- [Quoted text]
◇ ◇ ◇ ◇

Applications of Sankey Diagram

Sankey diagrams and its variation like Alluvial Diagrams are commonly used for purposes like analyzing population migration, website user journey, the flow of energy, the flow of other properties (oil, gas, etc.), research paper citations, etc. Google Analytics uses an alluvial diagram to show users' Journey on a website (sessions).

Nowadays Python is the most preferred library for data analysis and visualization hence we'll try to create Sankey diagrams using Python data visualization libraries.

What can you learn from this article?

As a part of this article, we have explained how to create a Sankey Diagram (Alluvial Diagram) in Python using libraries holoviews and plotly. The charts created using both libraries are interactive. Apart from plotting simple Sankey diagrams, we have also explained various ways to style the plot and improve its aesthetics (look & feel).

Holoviews is a high-level library that let us specify chart metadata and then creates charts using one of its back end (Bokeh, Matplotlib or Plotly). It takes pandas dataframe as a dataset and lets us create charts from it.

Plotly is an independent data visualization library with extensive support for many chart types. The dataset used to create various Sankey Diagrams has Population migration data from New Zealand.

Please make a NOTE that all diagrams are created in Jupyter Notebook.

If you are someone who is new to holoviews and want to learn about it then we would recommend that you go through our simple tutorial on it in your free time.

◇ ◇ ◇ ◇

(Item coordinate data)
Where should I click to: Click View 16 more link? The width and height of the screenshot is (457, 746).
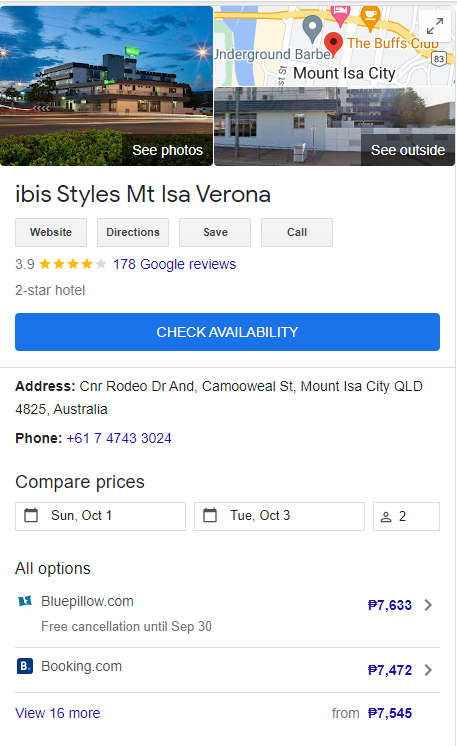click(58, 713)
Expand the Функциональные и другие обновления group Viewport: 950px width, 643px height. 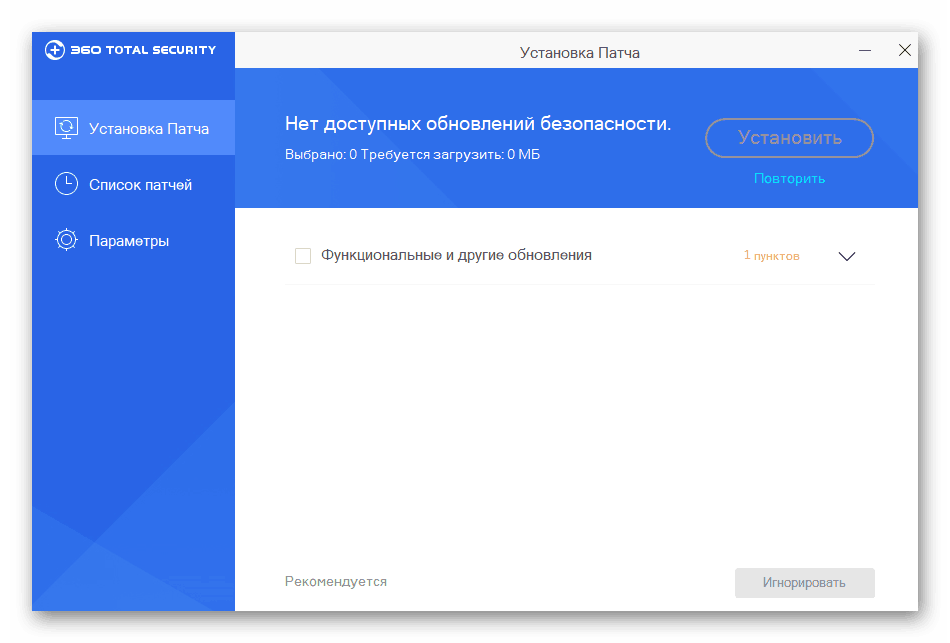(846, 256)
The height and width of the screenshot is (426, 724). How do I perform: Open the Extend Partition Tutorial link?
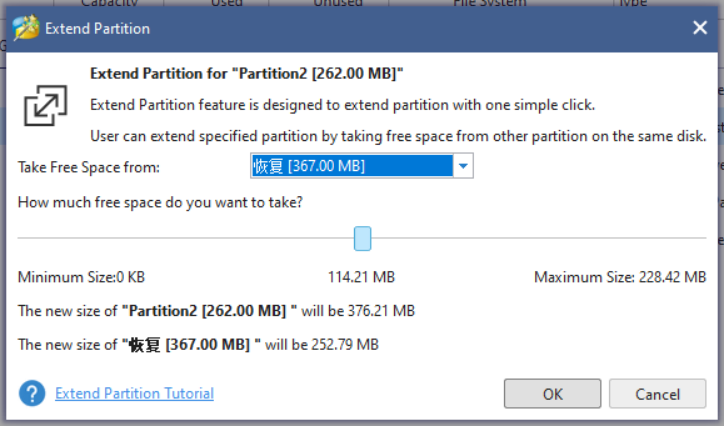coord(134,393)
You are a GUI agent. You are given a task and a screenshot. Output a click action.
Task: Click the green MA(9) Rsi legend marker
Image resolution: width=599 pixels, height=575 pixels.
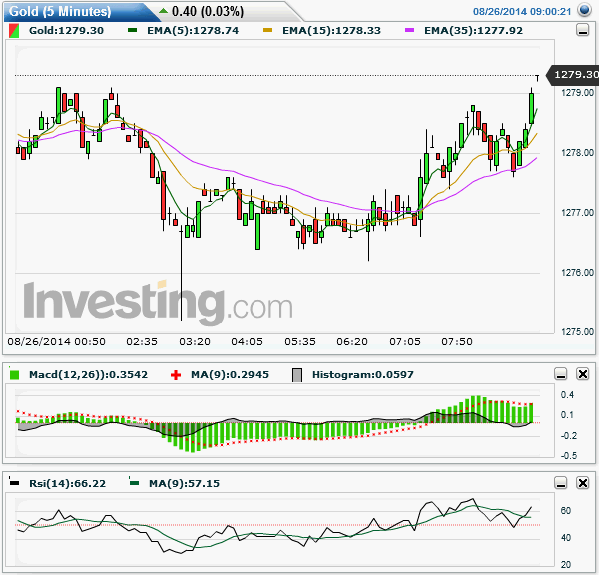[x=134, y=482]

◇ ◇ ◇ ◇

- [Task goal]
Copy out the text on Sankey diagrams above in full, word for word.

- [Exercise result]
Applications of Sankey Diagram

Sankey diagrams and its variation like Alluvial Diagrams are commonly used for purposes like analyzing population migration, website user journey, the flow of energy, the flow of other properties (oil, gas, etc.), research paper citations, etc. Google Analytics uses an alluvial diagram to show users' Journey on a website (sessions).

Nowadays Python is the most preferred library for data analysis and visualization hence we'll try to create Sankey diagrams using Python data visualization libraries.

What can you learn from this article?

As a part of this article, we have explained how to create a Sankey Diagram (Alluvial Diagram) in Python using libraries holoviews and plotly. The charts created using both libraries are interactive. Apart from plotting simple Sankey diagrams, we have also explained various ways to style the plot and improve its aesthetics (look & feel).

Holoviews is a high-level library that let us specify chart metadata and then creates charts using one of its back end (Bokeh, Matplotlib or Plotly). It takes pandas dataframe as a dataset and lets us create charts from it.

Plotly is an independent data visualization library with extensive support for many chart types. The dataset used to create various Sankey Diagrams has Population migration data from New Zealand.

Please make a NOTE that all diagrams are created in Jupyter Notebook.

If you are someone who is new to holoviews and want to learn about it then we would recommend that you go through our simple tutorial on it in your free time.